-- Consigne --
Recopiez telles quelles les entrées depuis la ligne qui contient « The height and » jusqu'à la fin des entrées, ligne de départ comprise. Omettez les images dans votre réponse.

-- Documents fournis --
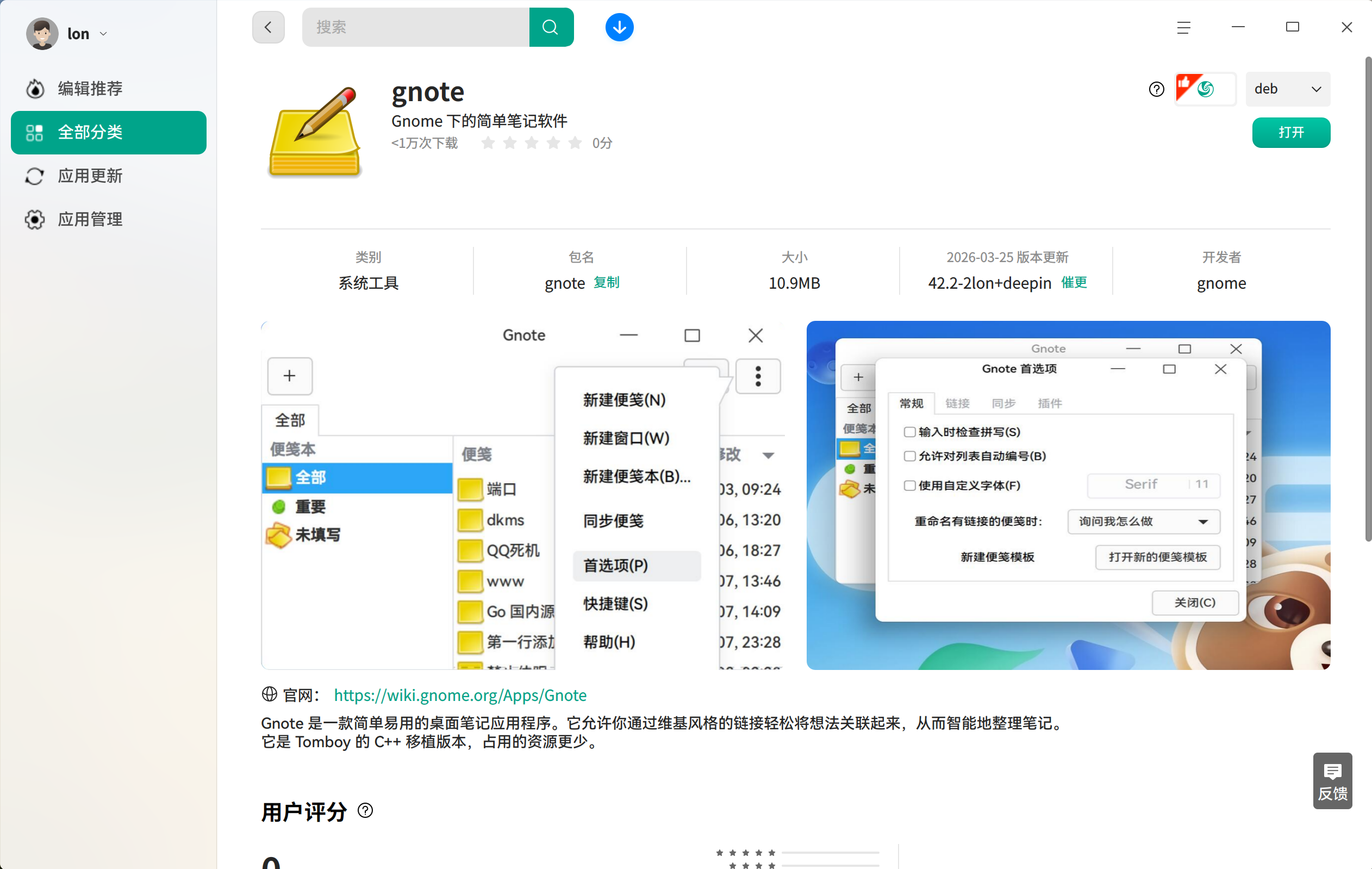Click the help question mark icon near deb
Viewport: 1372px width, 869px height.
tap(1156, 89)
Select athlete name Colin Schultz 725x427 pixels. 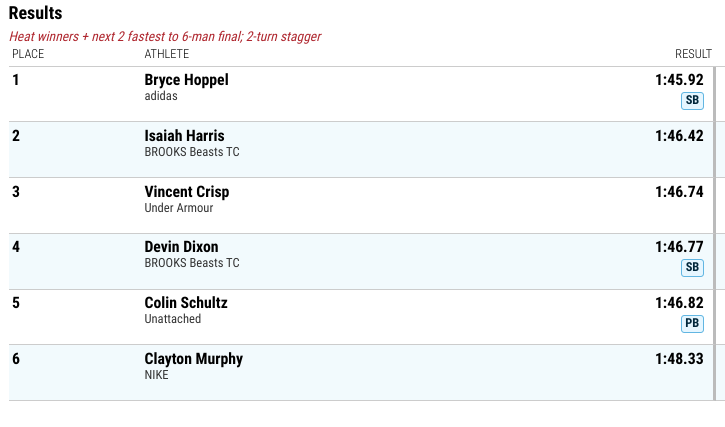click(186, 303)
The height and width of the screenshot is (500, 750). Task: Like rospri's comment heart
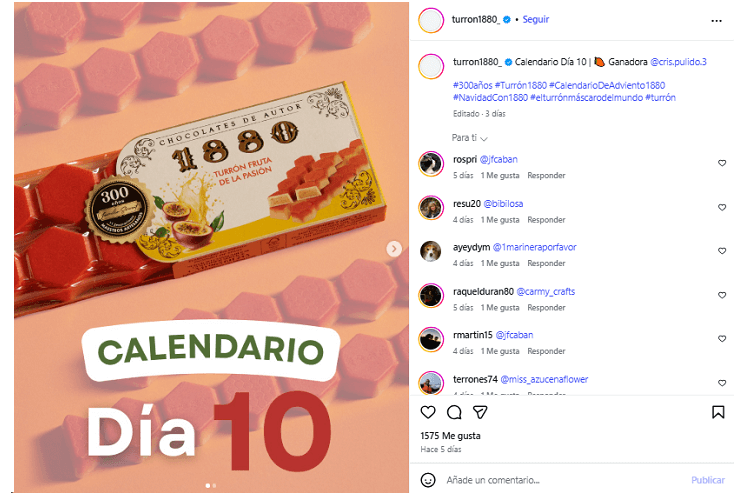point(722,163)
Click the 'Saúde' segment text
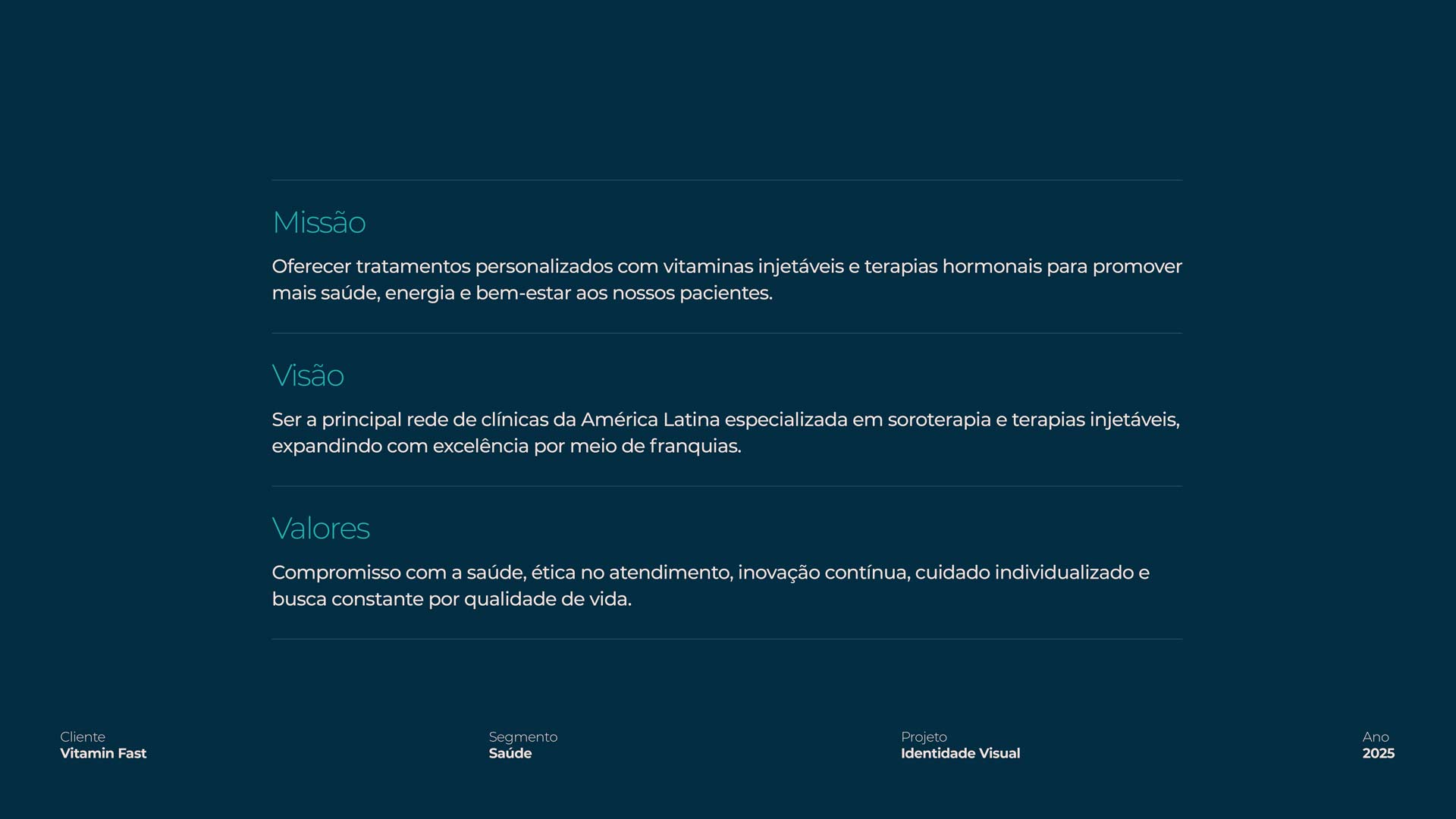The image size is (1456, 819). click(x=510, y=754)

-- Corrigé --
The height and width of the screenshot is (500, 750). Task: Like rospri's comment heart
point(722,163)
Click the 'Saúde' segment text
The image size is (1456, 819). click(x=510, y=754)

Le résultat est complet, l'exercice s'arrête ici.